Il sera en outre relevé un nombre de vacations excessif de M. [L] au titre de la rédaction, de la diffusion et de la mise à jour d’une note et d’un rapport de 12 pages, appelées pour 38,75 heures en sus de 22 heures d’études de pièces, 5 heures de recherches et 6 heures de note de calcul. Au regard du seul rapport transmis, le nombre de vacations sera raisonnablement retenu pour un total de 73 vacations au taux horaire de 75 euros HT soit 5.475 euros HT.
Les frais au titre de la rémunération du sapiteur M. [L] seront réduits à un montant total de 6.789,38 euros HT.
La décision querellée est donc infirmée en ce qu’elle a fixé la rémunération de l’expert à la somme totale de 28.961,59 euros TTC, a autorisé la remise à celui-ci des sommes consignées et dit que le solde de la rémunération, laquelle excède le montant de la consignation, sera versé directement à l’expert par les époux [W], soit la somme de 4.561,59 euros.
Statuant à nouveau, la rémunération de l’expert est fixée à un montant de 23.228,21 euros HT soit 27.873,85 euros TTC et le solde de la rémunération, laquelle excède le montant de la consignation de 24.400 euros, sera versé directement à l’expert par Mme [T] [W] et de M. [C] [W], soit la somme de 3.473,85 euros.
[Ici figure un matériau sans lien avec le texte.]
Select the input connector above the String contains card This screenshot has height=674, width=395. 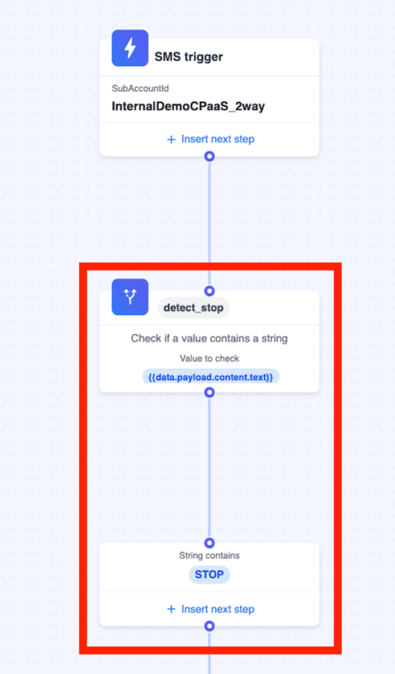pos(209,543)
Les époux [W], demeurant débiteurs, supporteront la charge des dépens.
PAR CES MOTIFS
INFIRMONS l’ordonnance déférée du 3 février 2023 en ce qu’elle a fixé la rémunération de M. [K] [M] à la somme de 28.961,59 euros TTC et dit que le solde de la rémunération, laquelle excède le montant de la consignation, sera versé directement à l’expert par les époux [W], soit la somme de 4.561,59 euros ;
STATUANT à nouveau,
FIXONS la rémunération de M. [I] [J] à la somme de 27.873,85 euros TTC dont 4.645,64 euros de TVA correspondant aux honoraires de l’expert et aux frais engagés par celui-ci ;
DISONS que le solde de la rémunération, laquelle excède le montant de la consignation de 24.400 euros, sera versé directement à l’expert par Mme [T] [W] et de M. [C] [W], soit la somme de 3.473,85 euros ;
DISONS que Mme [T] [W] et de M. [C] [W] supporteront la charge des dépens ;
REJETONS toute autre demande ;
ORDONNANCE rendue par Madame Violette BATY, Conseillère, assistée de Mme Lydia BEZZOU, greffière lors de la mise à disposition de l’ordonnance au greffe de la Cour, les parties en ayant été préalablement avisées dans les conditions prévues au deuxième alinéa de l’article 450 du code de procédure civile.